The atria on the first floor of the Ransom Center are surrounded by windows featuring etched reproductions of images from the collections. The windows offer visitors a hint of the cultural treasures to be discovered inside. From the Outside In is a series that highlights some of these images and their creators.
This playful doodle depicting a man in a hat in the south atrium of the Harry Ransom Center is from the second of seven manuscript notebooks for Samuel Beckett’s Watt. The notebooks are remarkable artifacts reveal Beckett’s process of writing, amending, and editing, but they also contain doodles, drawings, mathematical proofs, and musical notation written in pen, crayon, and colored pencil.
Beckett wrote Watt in Vichy France during World War II from 1940 to 1945; it was the last novel he wrote in English. In the 1920s, Beckett had assisted James Joyce with research for Finnegans Wake, and Joyce’s style had a profound impact on his early work. After the war, Beckett had an epiphany while visiting his mother in Ireland, which precipitated his move to the sparser style of his later works. Beckett began work on the book in Paris, but he and his companion Suzanne Deschevaux-Dumesnil had to flee the city when the location of their resistance cell was compromised. Beckett wrote the second half of the novel while living in Roussillon in southern France. The novel was not published until 1953, after the publication of his trilogy of novels (Molloy, Malone Dies, and The Unnamable) and Waiting for Godot, all of which were written in French.
Beckett is noted as having said that Watt was written in “drips and drabs,” as a way to “stay sane” during the war, and the manuscript reveals why the published text may seem uneven. The manuscript is “illuminated” with a range of doodles, sketches, and marginal notes, and has been likened to the illuminated Book of Kells, the Irish national treasure located at the Trinity College library in Dublin, where Beckett received his B.A. Like the Book of Kells, Watt was created in isolation, is looked upon with reverence, and is abundantly illustrated (at least in the notebooks). Viewing the 945-page manuscript—with its layers of revision, doodles, and drawings marked with different pens and colored crayons—makes the complexity of its writing process apparent. The very structure of Watt is unusual: doors open after they have been discovered to be locked; the narration changes from omniscient to the point of view of an ordinary person, and then back again; a musical score and mathematical allusions are incorporated in the text; and an Addenda section contains items intended for—but not brought into—the main work. The original manuscript offers scholars the opportunity to decipher changes to the text, to interpret when they were made, and to try to see the original intent of the author.

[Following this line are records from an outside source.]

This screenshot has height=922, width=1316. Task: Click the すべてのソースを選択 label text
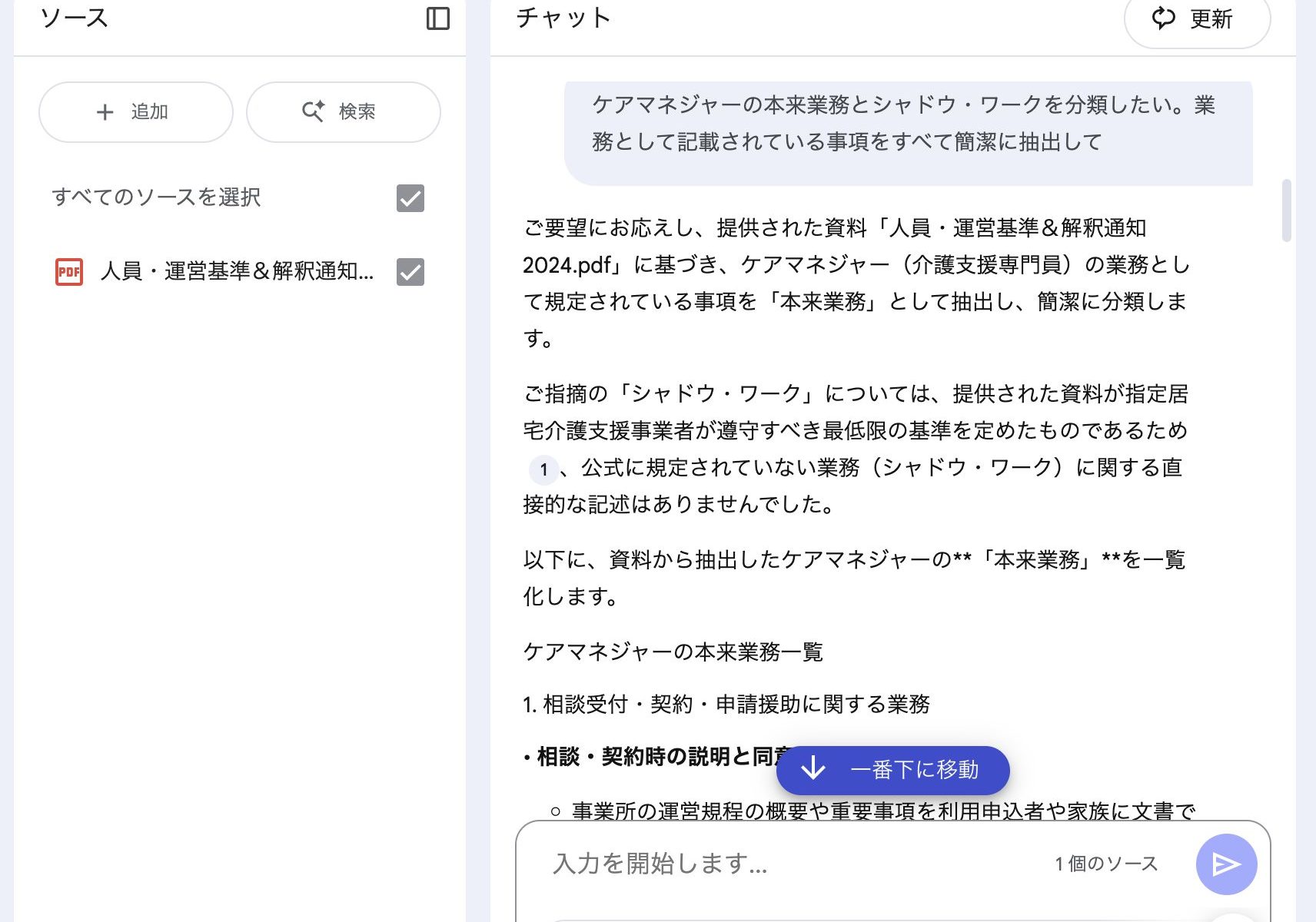(157, 197)
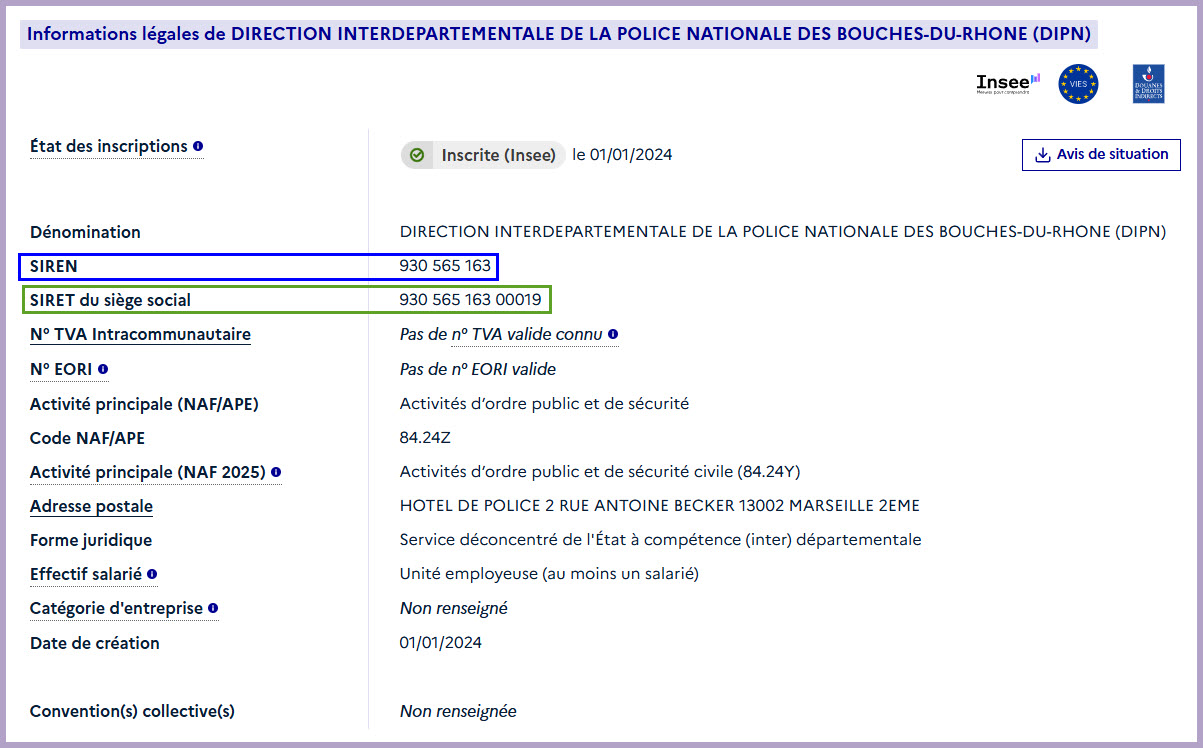The image size is (1203, 748).
Task: Click the VIES European stars logo
Action: pyautogui.click(x=1078, y=84)
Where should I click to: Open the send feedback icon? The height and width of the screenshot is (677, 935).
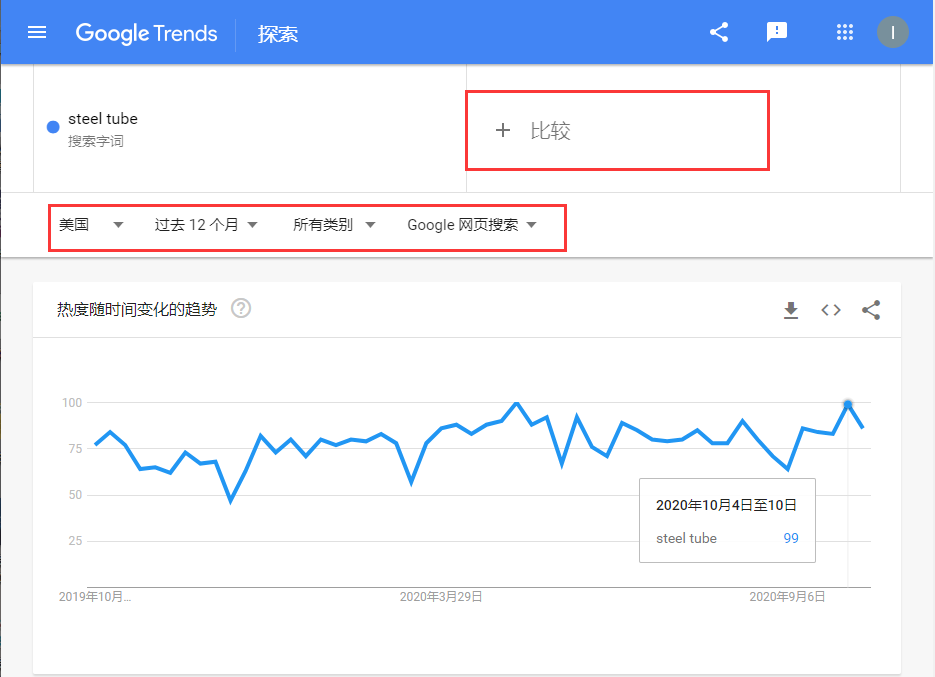click(776, 32)
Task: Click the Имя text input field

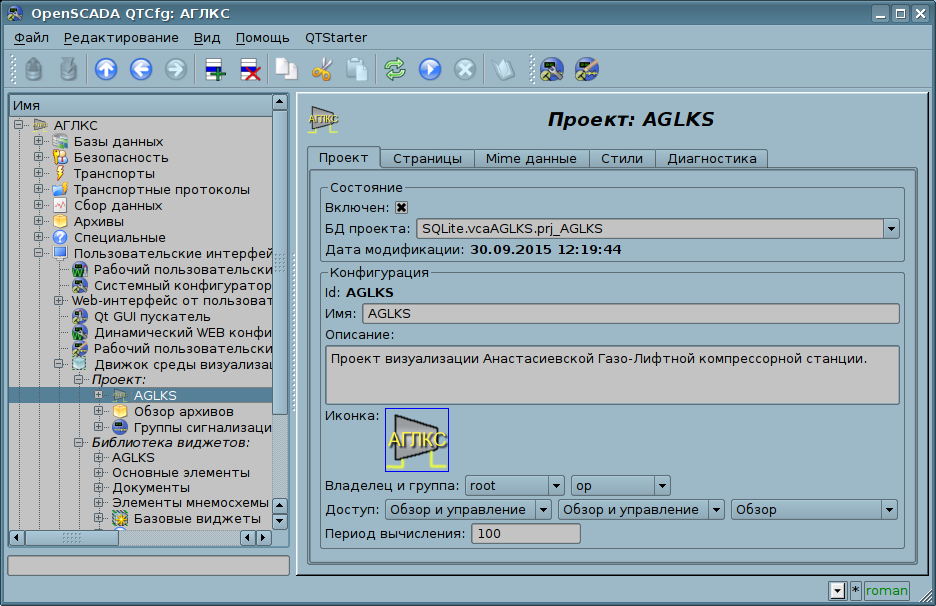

The Ransom Center holds a broad range of Beckett’s manuscripts and correspondence. The Samuel Beckett collection includes manuscripts for more than 35 works, 400 letters, a collection of first editions, critical and biographical works, ephemera, and programs from performances. The library of collector T. E. Hanley comprises the majority of this collection, and the Carlton Lake collection provides a small but noteworthy sample of letters, manuscripts, and photographs. The holographs held by the Ransom Center—six of which were gifts from Beckett himself—include Murphy, Watt, Molloy, Malone Dies, The Unnameable,Waiting for Godot, Krapp’s Last Tape, Play, Mercier and Camier, and How It Is.
Ransom Center volunteer Sara Childress wrote this post.